Though born royal, he conceived of tearing the system down. It was the first stirring of the Mad Emperor’s dream.
Perhaps, had it gone differently, he might have truly destroyed the caste system and built a world where men were valued by strength and talent, not birth. He could have been the one to bring forth a world without wasteful discrimination.
However, one problem arose.
“We made him Emperor.”
It was the Evil Order, of all things, that raised up the child no one else would guide. A king who should have been a great one became a tyrant instead.
His dream of shattering the caste system twisted into blind hatred of those who benefited from it: nobles and royals. The massacre just now was only one step of that.
“The kindness that was aimed toward him was with malicious intent, and such malicious kindness is, at the end of the day, evil. Nex only used his childhood hatred to justify his ideals.”
“Still with your endless human-watching? You’re insufferable,” Nekator muttered. “You’re easier to talk to than most Chaos, but in the end, you’re as mad as the rest. I prefer things to be simple. Line them up, cut them down. Like just now. Isn’t that better?”

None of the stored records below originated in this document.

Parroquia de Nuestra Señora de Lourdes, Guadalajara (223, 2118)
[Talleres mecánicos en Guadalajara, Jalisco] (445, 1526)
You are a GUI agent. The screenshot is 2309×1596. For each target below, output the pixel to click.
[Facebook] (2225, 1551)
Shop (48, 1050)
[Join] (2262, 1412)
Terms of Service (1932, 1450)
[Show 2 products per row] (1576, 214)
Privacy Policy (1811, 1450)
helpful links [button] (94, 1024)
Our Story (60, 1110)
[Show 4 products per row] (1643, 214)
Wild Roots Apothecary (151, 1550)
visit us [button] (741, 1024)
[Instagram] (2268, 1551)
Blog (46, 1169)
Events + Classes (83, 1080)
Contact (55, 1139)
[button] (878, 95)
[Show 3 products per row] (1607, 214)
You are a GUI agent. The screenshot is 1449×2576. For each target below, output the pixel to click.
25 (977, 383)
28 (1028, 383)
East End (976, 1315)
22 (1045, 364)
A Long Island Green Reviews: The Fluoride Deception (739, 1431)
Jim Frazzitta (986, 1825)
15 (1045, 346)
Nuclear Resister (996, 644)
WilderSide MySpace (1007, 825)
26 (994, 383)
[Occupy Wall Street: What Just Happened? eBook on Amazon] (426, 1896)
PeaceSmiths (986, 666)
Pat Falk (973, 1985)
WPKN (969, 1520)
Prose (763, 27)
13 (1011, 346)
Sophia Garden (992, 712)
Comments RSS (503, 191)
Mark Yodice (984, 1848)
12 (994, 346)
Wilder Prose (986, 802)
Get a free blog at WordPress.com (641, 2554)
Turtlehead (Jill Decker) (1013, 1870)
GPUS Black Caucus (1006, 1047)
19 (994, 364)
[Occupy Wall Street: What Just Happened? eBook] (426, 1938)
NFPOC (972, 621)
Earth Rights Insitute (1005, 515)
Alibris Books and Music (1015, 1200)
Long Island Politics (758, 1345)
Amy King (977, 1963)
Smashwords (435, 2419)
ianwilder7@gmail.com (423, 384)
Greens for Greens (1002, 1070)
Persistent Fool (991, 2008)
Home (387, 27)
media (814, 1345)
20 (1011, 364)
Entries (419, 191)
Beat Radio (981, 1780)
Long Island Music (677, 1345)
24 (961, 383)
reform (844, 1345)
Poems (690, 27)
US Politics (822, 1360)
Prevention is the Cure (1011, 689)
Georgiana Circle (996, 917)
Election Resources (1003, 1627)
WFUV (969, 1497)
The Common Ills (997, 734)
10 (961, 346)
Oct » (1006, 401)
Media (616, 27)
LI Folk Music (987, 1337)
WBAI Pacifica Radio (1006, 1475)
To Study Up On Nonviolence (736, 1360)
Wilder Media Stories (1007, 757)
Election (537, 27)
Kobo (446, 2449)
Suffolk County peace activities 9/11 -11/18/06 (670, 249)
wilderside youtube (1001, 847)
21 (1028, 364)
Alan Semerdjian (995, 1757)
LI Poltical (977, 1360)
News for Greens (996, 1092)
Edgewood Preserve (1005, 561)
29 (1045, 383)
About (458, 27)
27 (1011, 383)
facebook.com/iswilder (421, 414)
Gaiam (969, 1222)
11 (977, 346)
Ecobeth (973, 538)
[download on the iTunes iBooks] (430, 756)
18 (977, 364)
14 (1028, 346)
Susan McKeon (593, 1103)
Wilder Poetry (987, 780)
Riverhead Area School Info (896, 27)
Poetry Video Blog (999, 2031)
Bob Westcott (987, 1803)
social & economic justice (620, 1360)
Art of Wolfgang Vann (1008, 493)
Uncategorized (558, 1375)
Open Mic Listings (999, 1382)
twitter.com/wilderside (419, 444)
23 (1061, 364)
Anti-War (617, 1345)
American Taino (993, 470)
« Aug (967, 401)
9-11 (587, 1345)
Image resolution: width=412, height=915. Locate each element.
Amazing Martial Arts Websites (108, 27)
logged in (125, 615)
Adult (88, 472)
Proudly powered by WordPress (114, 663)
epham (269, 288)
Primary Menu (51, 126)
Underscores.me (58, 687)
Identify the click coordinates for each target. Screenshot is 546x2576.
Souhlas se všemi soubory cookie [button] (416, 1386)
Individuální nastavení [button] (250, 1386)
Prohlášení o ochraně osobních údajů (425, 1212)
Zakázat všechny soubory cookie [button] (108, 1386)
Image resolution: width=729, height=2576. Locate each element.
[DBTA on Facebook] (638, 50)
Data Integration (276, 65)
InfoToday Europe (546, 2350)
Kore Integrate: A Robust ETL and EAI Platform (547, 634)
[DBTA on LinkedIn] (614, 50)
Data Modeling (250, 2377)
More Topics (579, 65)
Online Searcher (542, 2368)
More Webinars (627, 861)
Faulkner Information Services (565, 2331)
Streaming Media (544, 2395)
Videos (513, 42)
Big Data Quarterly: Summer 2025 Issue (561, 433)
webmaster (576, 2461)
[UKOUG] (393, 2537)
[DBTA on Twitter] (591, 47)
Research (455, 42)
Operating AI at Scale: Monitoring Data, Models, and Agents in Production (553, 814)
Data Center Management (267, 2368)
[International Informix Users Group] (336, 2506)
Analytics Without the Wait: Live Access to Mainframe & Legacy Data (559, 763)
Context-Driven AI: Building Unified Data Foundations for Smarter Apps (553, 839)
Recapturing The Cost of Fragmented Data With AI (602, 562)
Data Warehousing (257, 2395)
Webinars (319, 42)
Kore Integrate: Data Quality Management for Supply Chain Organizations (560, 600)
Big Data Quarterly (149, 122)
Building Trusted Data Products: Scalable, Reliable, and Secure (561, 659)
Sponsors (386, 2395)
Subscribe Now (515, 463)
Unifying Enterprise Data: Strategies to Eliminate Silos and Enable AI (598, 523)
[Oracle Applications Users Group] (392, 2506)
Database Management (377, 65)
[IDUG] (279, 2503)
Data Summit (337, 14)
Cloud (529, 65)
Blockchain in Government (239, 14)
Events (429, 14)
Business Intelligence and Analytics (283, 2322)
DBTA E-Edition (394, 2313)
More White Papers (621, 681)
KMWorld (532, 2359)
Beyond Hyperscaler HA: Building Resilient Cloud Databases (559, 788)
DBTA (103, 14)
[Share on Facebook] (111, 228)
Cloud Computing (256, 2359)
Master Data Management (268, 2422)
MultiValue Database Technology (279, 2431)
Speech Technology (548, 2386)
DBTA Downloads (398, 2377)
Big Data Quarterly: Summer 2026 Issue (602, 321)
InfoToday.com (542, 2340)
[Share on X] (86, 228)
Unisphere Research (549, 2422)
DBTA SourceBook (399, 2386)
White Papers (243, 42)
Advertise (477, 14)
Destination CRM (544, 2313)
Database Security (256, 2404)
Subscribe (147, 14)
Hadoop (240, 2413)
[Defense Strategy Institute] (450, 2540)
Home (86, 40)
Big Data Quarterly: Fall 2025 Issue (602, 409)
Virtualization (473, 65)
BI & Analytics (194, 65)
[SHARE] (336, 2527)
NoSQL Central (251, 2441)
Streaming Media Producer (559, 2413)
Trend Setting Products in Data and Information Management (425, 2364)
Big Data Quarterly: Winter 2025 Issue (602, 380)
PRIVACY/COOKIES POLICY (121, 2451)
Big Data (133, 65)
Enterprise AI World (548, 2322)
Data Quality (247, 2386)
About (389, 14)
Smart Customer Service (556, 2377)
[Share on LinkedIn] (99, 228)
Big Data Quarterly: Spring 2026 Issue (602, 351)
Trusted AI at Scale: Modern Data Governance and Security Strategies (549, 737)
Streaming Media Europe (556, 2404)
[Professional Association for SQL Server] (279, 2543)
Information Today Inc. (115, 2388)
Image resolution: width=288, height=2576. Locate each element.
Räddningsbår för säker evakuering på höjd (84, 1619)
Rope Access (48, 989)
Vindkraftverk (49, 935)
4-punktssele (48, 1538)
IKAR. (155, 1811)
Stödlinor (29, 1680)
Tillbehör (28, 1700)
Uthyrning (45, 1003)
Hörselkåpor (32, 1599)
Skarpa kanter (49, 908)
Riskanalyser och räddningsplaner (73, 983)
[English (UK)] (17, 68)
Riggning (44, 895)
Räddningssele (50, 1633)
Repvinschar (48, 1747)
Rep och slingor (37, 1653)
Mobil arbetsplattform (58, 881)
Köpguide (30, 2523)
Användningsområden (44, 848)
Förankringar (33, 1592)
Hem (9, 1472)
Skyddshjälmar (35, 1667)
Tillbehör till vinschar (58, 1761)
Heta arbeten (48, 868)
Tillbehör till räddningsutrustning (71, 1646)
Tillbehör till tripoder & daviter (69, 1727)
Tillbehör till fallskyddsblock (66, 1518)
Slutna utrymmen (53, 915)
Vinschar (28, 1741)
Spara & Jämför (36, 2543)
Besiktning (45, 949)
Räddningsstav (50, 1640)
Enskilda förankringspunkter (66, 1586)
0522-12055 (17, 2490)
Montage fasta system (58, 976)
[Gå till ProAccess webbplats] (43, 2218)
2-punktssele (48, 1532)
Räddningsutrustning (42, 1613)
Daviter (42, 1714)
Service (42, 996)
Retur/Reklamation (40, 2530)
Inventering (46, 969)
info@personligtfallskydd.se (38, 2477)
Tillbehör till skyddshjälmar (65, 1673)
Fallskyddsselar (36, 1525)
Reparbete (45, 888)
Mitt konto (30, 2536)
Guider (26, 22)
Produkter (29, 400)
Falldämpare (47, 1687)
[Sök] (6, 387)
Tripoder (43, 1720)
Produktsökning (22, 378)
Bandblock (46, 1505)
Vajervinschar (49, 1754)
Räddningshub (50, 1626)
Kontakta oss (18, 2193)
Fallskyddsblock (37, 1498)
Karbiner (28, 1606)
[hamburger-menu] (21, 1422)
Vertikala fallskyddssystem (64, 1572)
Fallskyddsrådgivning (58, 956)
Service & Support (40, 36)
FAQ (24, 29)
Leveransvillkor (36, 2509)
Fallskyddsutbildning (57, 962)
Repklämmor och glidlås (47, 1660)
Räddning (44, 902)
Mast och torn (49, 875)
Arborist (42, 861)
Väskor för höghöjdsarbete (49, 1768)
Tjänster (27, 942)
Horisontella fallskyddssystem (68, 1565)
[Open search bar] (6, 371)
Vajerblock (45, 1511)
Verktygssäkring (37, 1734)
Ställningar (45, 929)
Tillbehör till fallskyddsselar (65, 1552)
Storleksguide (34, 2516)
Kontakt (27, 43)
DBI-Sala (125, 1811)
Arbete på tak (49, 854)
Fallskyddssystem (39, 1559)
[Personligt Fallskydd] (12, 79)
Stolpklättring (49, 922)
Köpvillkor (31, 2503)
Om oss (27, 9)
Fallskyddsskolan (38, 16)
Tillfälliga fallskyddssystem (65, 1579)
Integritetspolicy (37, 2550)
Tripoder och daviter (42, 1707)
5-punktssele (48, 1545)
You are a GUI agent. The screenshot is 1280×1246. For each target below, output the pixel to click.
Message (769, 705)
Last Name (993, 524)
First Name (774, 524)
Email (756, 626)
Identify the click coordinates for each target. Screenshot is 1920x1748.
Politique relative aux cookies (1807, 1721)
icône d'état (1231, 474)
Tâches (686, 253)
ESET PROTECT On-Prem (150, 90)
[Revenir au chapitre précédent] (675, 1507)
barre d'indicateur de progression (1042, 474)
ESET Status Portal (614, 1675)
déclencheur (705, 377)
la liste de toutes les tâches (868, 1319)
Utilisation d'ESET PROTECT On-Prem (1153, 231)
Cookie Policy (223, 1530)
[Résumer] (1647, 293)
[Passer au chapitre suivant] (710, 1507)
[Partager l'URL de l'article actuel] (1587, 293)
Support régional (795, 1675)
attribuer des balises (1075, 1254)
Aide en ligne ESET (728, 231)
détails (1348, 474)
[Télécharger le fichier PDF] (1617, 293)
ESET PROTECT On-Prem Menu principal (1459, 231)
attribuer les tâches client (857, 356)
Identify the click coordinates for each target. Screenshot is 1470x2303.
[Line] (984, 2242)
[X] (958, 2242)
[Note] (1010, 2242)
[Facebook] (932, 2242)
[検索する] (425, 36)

Mors offered no response, so Nekator decided to talk more.
“Tch. Our tastes differ too much. Still, thanks for the show. I’ll be off. See you later.”
With that, the Bishop of Destruction left. Mors stood motionless for hours, like a statue. Then, finally, a thin smile curved his lips—twisted from the root, befitting the Bishop of Chaos.
“Fool. He doesn’t understand that the sweetest flavor is in the torment of those caught between good and evil. Just killing, just breaking—that’s no different from a child smashing their toys. That’s no good. We must savor what we can, mustn’t we?”
Had anyone heard him, they would have called it the voice of a demon. To him, a man’s anguish tasted like honey. That was the feelings of one born human, but no longer anything human at all. 𝚏𝕣𝐞𝗲𝐰𝕖𝐛𝐧𝕠𝕧𝚎𝚕.𝐜𝚘𝗺
Mors, Bishop of Chaos, gazed down upon Nex on the throne with a look of... mercy.
“Now, let the play begin. Show me your ideals, my son,” sneered Mors, the Grand Chancellor of the Clyde Empire.
And then, he vanished into the secret passage. The beginning of Chaos, having been planned for fifty years, perhaps even earlier, had finally been set in motion.